Si tratta di un passaggio significativo che consolida il consenso attorno a una proposta culturale di ampio respiro, capace di coinvolgere non solo Bardolino ma l’intero territorio gardesano.
Il sostegno della Regione Veneto
«Accogliamo con grande soddisfazione il voto espresso dal Consiglio regionale del Veneto – afferma il sindaco di Bardolino –. Si tratta di un segnale forte e concreto che conferma la credibilità e il valore del percorso che stiamo portando avanti. Ringrazio i consiglieri regionali veronesi che hanno creduto fin dall’inizio in questa visione, facendosi promotori della mozione e contribuendo a costruire attorno alla candidatura un sostegno ampio e condiviso».
L’approvazione della mozione rappresenta un riconoscimento ufficiale del valore strategico del progetto e della sua capacità di generare benefici per l’intero territorio del Lago di Garda.
Cultura e sviluppo sostenibile per il Garda
La candidatura a Capitale Italiana della Cultura 2029 punta a diventare un motore di sviluppo sostenibile, favorendo la destagionalizzazione dei flussi turistici e valorizzando le eccellenze locali.
Tra gli obiettivi principali figurano la promozione delle produzioni agroalimentari di qualità, il sostegno alle attività legate alla pesca e la valorizzazione dell’ecosistema gardesano attraverso una programmazione culturale diffusa e condivisa.
«Non stiamo costruendo una candidatura che riguarda soltanto Bardolino – prosegue il sindaco – ma un progetto territoriale capace di mettere in rete comunità, istituzioni, associazioni, scuole, imprese e operatori culturali. L’obiettivo è trasformare una delle destinazioni turistiche più conosciute d’Europa in un laboratorio permanente di cultura, innovazione e partecipazione, capace di generare opportunità durature per il territorio».
Una sfida che coinvolge tutto il Lago di Garda
Secondo Bertasi, la candidatura rappresenta una grande opportunità per l’intero comprensorio gardesano.

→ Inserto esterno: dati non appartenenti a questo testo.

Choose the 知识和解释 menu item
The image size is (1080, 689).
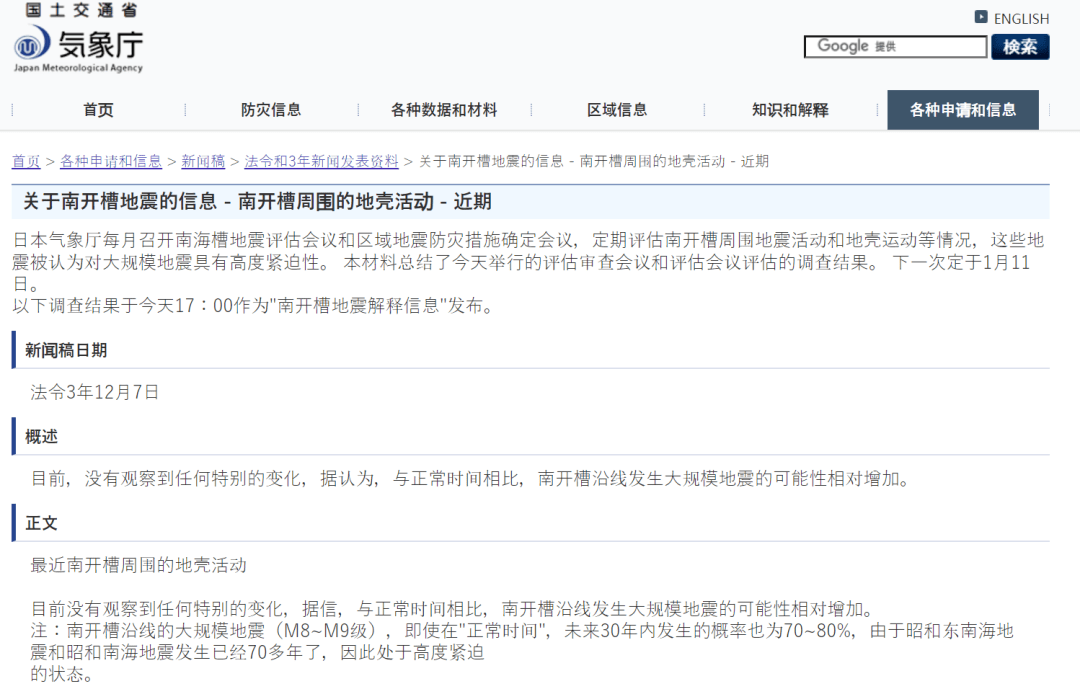pos(790,110)
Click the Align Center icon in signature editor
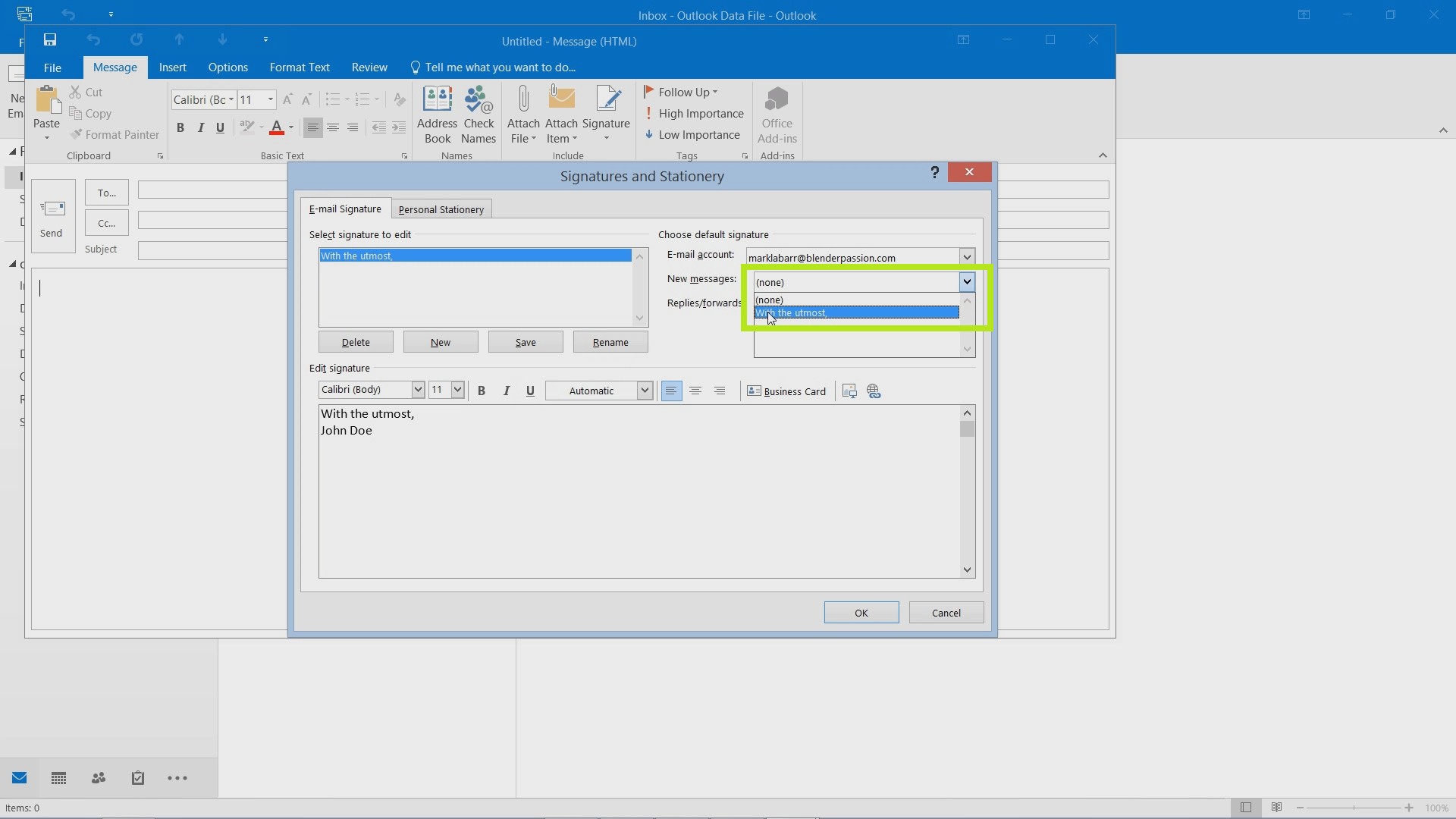This screenshot has height=819, width=1456. click(695, 390)
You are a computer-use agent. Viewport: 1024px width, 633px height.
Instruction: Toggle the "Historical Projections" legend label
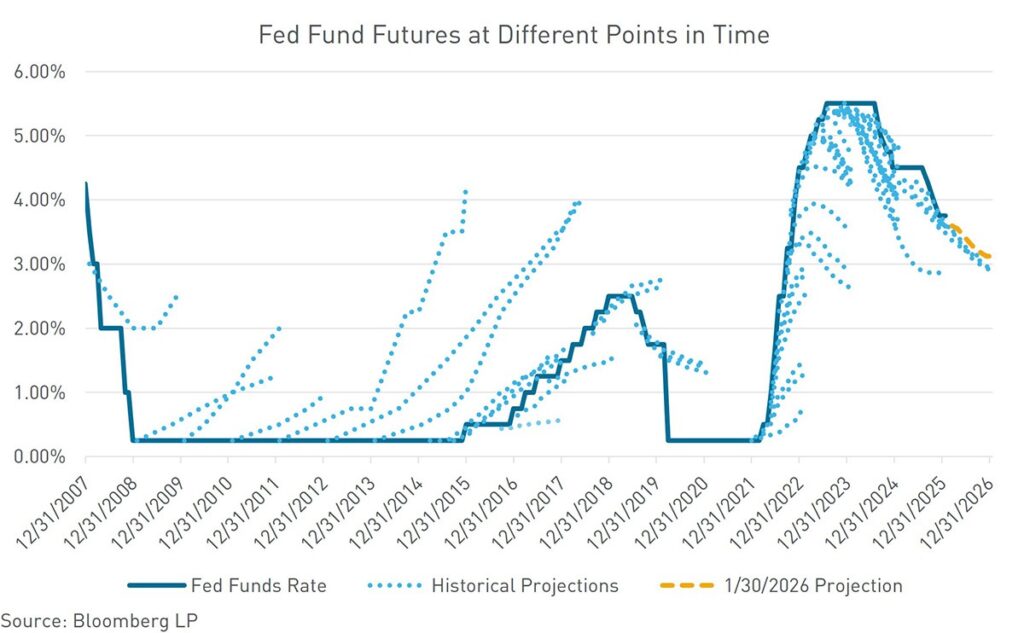coord(527,585)
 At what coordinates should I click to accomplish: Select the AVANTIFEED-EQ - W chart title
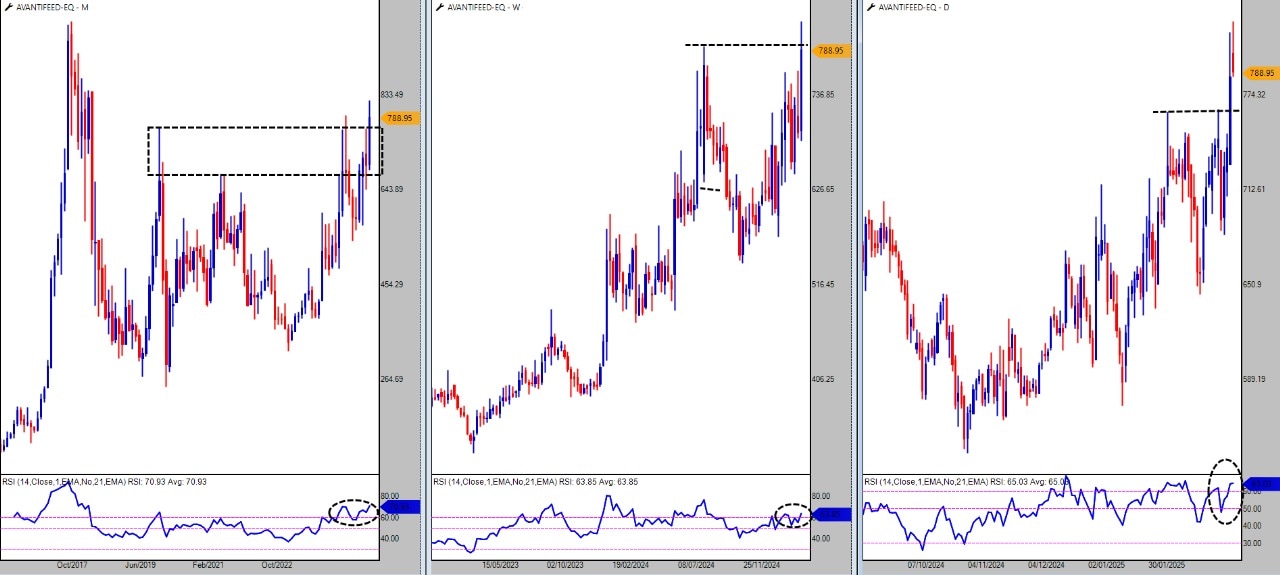pyautogui.click(x=484, y=7)
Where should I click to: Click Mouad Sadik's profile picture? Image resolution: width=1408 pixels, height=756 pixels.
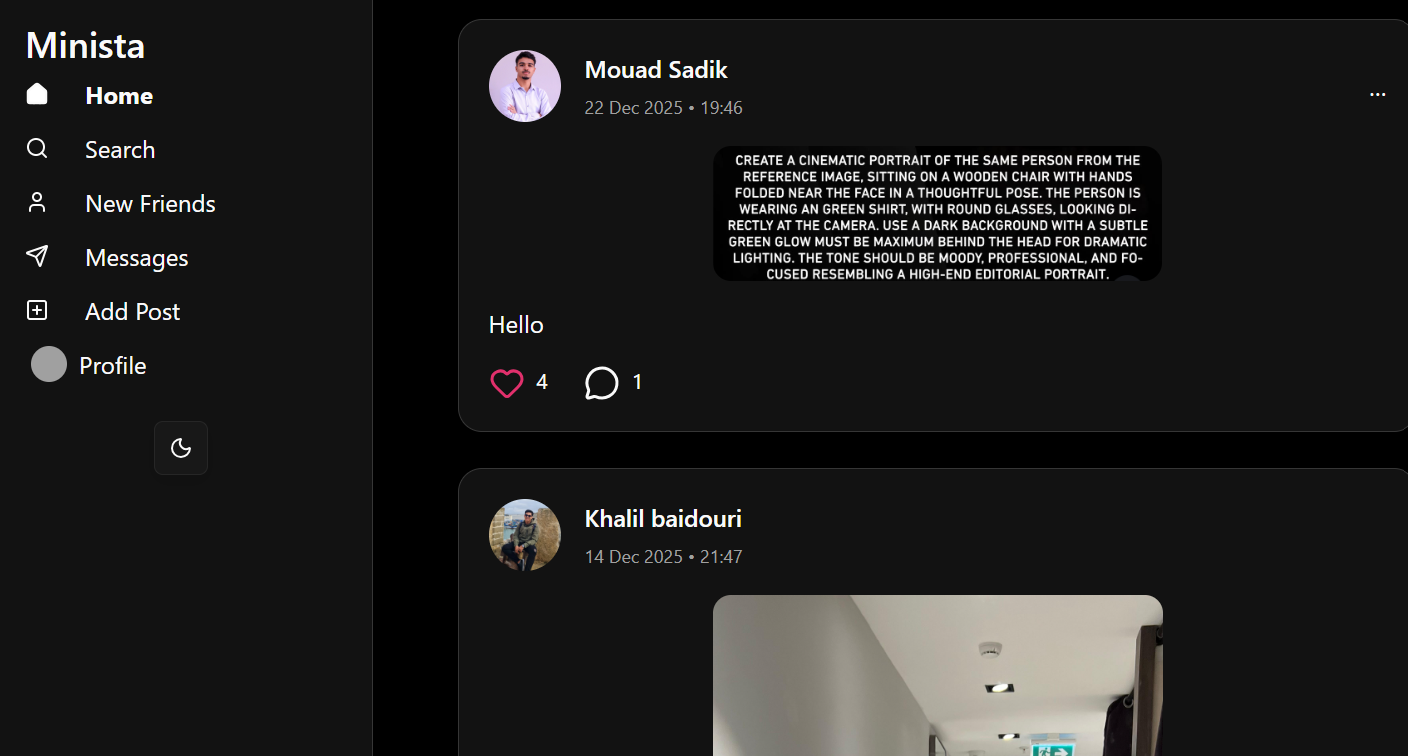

«La candidatura a Capitale Italiana della Cultura 2029 è una sfida che appartiene a tutto il Garda. Significa investire nella nostra identità, nella cultura come motore di crescita e nella capacità dei territori di fare squadra. È una grande occasione per raccontare al Paese un modello di sviluppo fondato sulla sostenibilità, sull’innovazione e sulla partecipazione delle comunità locali, valorizzando un patrimonio che merita di essere conosciuto e riconosciuto a livello nazionale».
Con il sostegno ufficiale della Regione Veneto, Bardolino e il Lago di Garda proseguono quindi il loro percorso verso il 2029, puntando a presentare una candidatura capace di unire cultura, sviluppo territoriale e valorizzazione delle comunità locali.